Children'S Books:Not Just For Children
CHildren's books arren't just for children. Thousands of grown-ups have a secret--they're raiding their kids bookshelves for a good read. Why? Reliving childhood memories, or appreciating good literature, no matter the form.
I have a secret. It's one that only a few select people know, and of those few, even fewer understand. The rest share the secret with me. No, it's not something likely to get any of us on the Jerry Springer show, or written up in the newspaper. But it might annoy our children. But there's a lot of us out there, and we're getting braver. Even if our kids have to wait for their bedtime story.
The secret shame? We still love reading children's literature, years after we've outgrown the target audience. And yes, we're embarrrassed. (Some of us, some of the time.) We raid our children's bookshelves, looking for an old favorite (that we've given them!) or a new intriguing title.
We aren't stupid, nor are we immature. We read "grown-up" books too, pay our mortgages and our taxes. We pass for full-fledged adults, except in those secreted hours when we relive the agony of decision making facing Jo March, or share our heartbreak with Betsy Ray as she struggles to find herself and her true love.
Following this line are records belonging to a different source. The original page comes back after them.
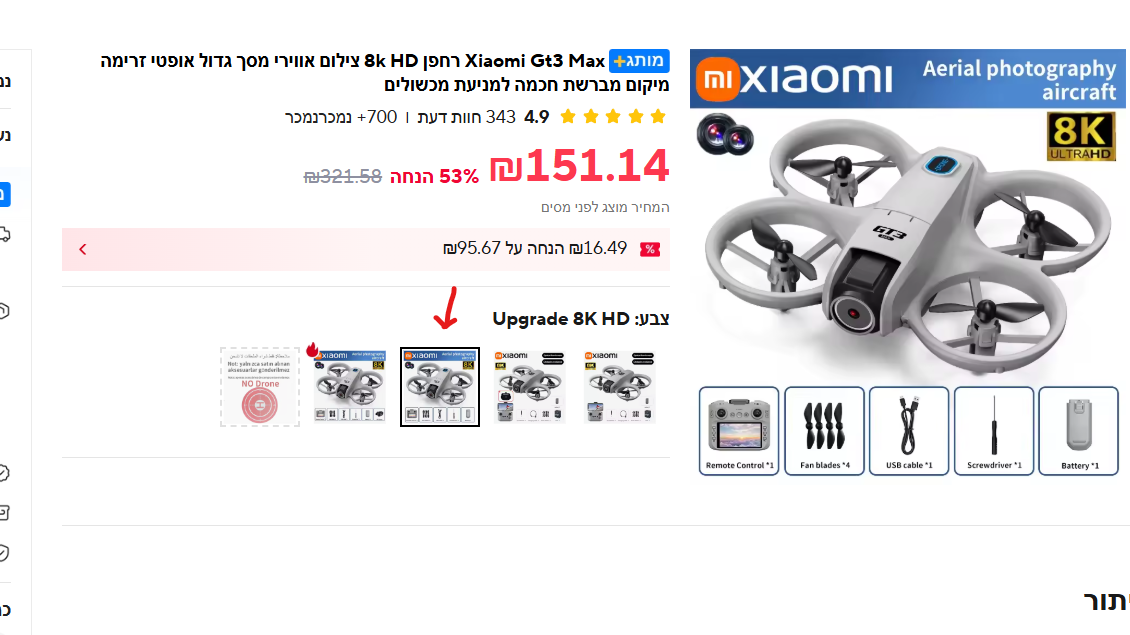This screenshot has width=1130, height=635.
Task: Click the hexagon shield icon in sidebar
Action: coord(4,311)
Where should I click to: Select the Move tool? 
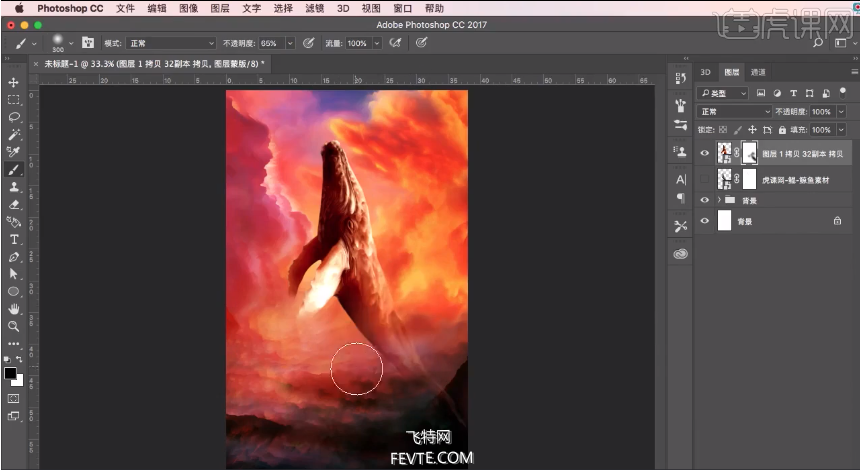(x=14, y=82)
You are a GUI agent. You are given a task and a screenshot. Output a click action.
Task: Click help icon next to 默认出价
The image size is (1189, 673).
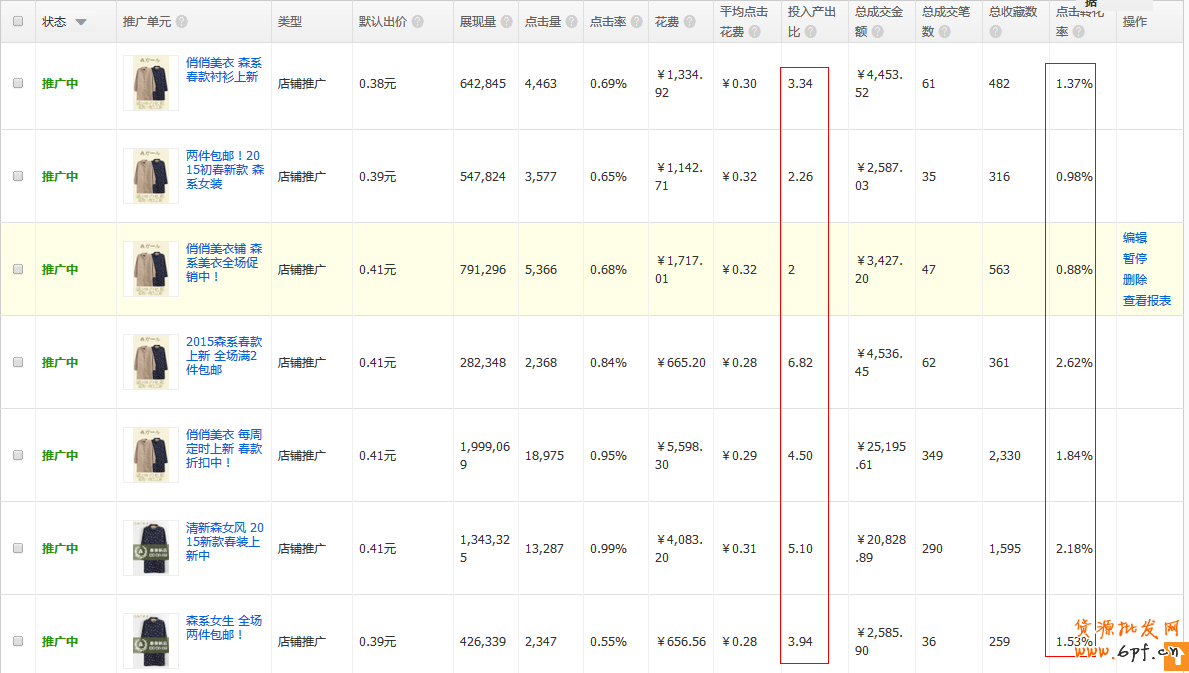[x=417, y=22]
So why do we do it? Well, why does anyone read genre fiction? The whodunnits, the westerns, the romances? Because there is a particular comfort there, in knowing that good will prevail, a genre innocent of the anti-hero. As well, the best of childen's literature shares the same traits that make any literature great--universality, carefully drawn characters, an involving plot. Just because the main characters are usually children doesn't mean the book is any less worthy--and it's one way to get in touch with that inner child that keeps hiding.
And let's not dismiss the nostalgia factor, especially for those of us that frequently turn to well-loved tomes in times of stress. We know that everything is going to turn out all right for the character--after all, we've taken this journey with them before. And perhaps the lesson the character learns is one that we need to be reminded of--whether self-reliance, the importance of hope, or simply that every life (no matter how seemingly idyllic) has its struggles.
A love of children's literature brings us closer to our children as well. We enjoy reading The Little Pokey Puppy over and over again to our toddler, hoping that we are planting the seeds for a life-time enjoyment of literature. And as they get older, we can share their excitement over the adventures of the Three Muskateers and their tears when Beth March dies. In a world where the generation gap is growing wider, it's reassuring to have some common interests. So, when your child begs for the latest Harry Potter book (or any other), read it with him. Discuss how the character handles problems, what can be learned from it. It's a great way to share your values with your child, all without lecturing.